I have, my dear reader, a social media addiction.
Social media is great for a lot of reasons, primarily because people and social interaction without leaving my bed (the ideal life, honestly). There are also hilariously clever folks with hilariously clever posts and graphics. But what’s relevant today, for this blog, is that social media is how I find out about the depth of American anti-Muslim sentiment.
Welcome to #afterseptember11, a Twitter hashtag that quickly caught fire just before September 11, 2015, the 14-year anniversary for the 9/11 terrorist attacks that jumpstarted America’s war on terrorism. The hashtag, started by user @jesstalwar, exposed the post-9/11 treatment of everyday people who happen to Muslim. Not terrorists, not radicals. Just a bunch of teenagers ranting on the internet about their problems; nothing new.
Being an avid Twitter user, I saw these immediately and was scandalized. These were teenagers, people my age and my social class and like me, that feared for their lives and were insensitively targeted. These were people I could relate to; this wasn’t a state government or Kim Kardashian. The contributors to #afterseptember11 were, and are, normal folk trying to live in “The Land of the Free.”
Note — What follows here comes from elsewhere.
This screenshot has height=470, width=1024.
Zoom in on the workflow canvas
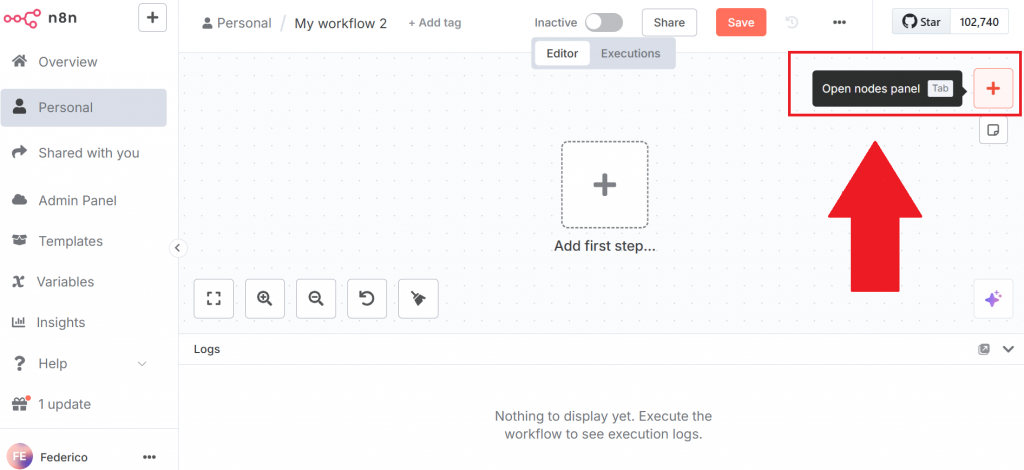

This is reality for Middle Eastern Muslim Americans. They are racially and religiously profiled as “terrorist threats” due to the Islamophobic rhetoric politicians like Ted Cruise have been advocating, no matter their political or religious affiliations. Despite attempts to separate the religion from the militant terrorist faction, public sentiment and misinformation has “constructed the terrorist.” Government entities have been designating mosques as terrorist organizations. The NYPD is and was surveilling innocent people, making them “feel isolated and afraid of the police.”
It’s an institutional issue.
But to me, what hurts the most about this “constructed terrorist” is not that it’s the government essentially sanctioning this misrepresentation of Muslims. Like the tweets show, it’s the people. I’m outraged for the people hurt by this generalization, and I’m also outraged that the American public has embraced the ridiculous all-Muslims-are-terrorists ideology.
Please see this link for better quality and more videos.
After the Paris/Beirut/Baghdad attacks on November 13, 2015, Samer Shalaby of Fredericksburg considered canceling the town meeting scheduled to discuss the proposal for a new mosque. He instead went through with the it, only to be faced with opposition from two men, one claiming that “Nobody, nobody, nobody wants your evil cult.” The meeting eventually was cancelled, with the optimistic intent to continue plans regardless. This changed, however, with the San Bernardino shootings. Fear “out of an abundance of concern for the safety of the Muslim community” influenced the Islamic Center of Fredericksburg to postpone future meetings.
It’s sickening. You can hear other people clapping for the man’s remarks. His statement, “You are terrorists. Every one of you are terrorists, I don’t care what you say,” even garnered cheers from some of the audiences. It’s infuriating to know that profiling of innocent people isn’t just something to accuse the government of, but of everyday folk, people just like me. With Islamophobic sentiment circulating public views and political atmospheres, with ISIL still creating a bad name for Muslims all over the world, the problem is only escalating. This “constructed terrorist” has constructed irrational fears.
But, as weird as this might sound, that video is a little heartening.
When I saw it for the first time on Facebook, it was captioned something like “Racist man calling innocent a terrorist; public disagrees.” You can see women in the front row pursing their lips at his statements, hear the woman filming sarcastically attacking the man’s argument. You can see people protesting against his words, telling him to “get out of here.”
The terrorist was constructed, the fear exists; maybe, though, humanity does under all of that too.